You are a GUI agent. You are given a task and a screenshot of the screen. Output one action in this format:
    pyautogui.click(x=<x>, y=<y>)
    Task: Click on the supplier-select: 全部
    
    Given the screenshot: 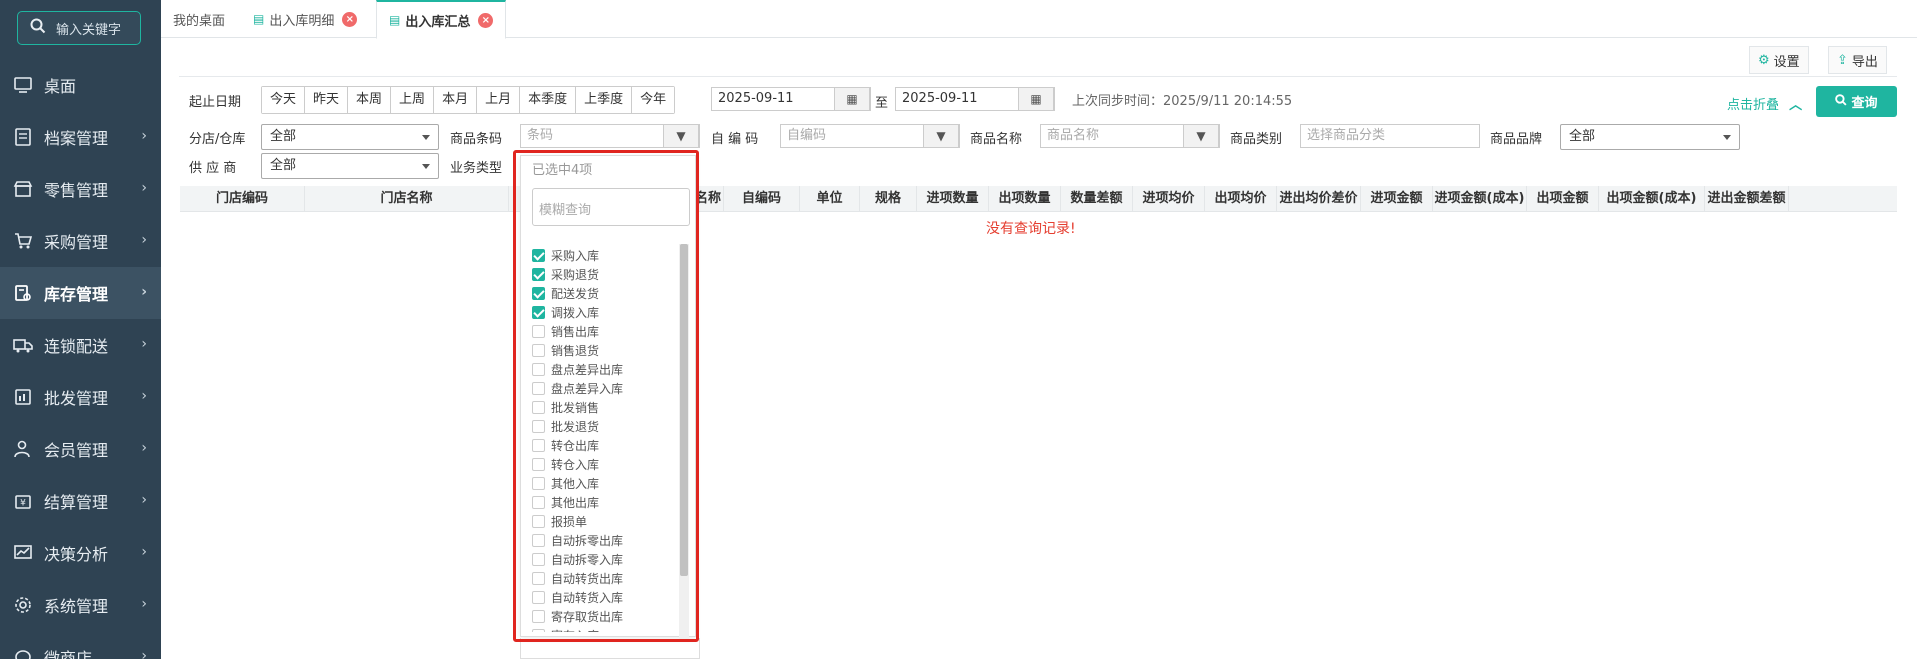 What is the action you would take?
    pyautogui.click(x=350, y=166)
---
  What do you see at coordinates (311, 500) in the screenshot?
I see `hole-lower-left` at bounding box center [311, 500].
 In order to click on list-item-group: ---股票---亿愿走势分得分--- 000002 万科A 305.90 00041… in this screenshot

### Required action:
Present the lines from the line containing "What do you" up to and including the line containing "In order to" as a Markdown table, skipping blank lines. Use the columns Row and Line.

### Task response:
| Row | Line |
|---|---|
| 1 |   What do you see at coordinates (311, 500) in the screenshot? |
| 2 | I see `hole-lower-left` at bounding box center [311, 500]. |
| 3 |  In order to click on list-item-group: ---股票---亿愿走势分得分--- 000002 万科A 305.90 00041… in this screenshot |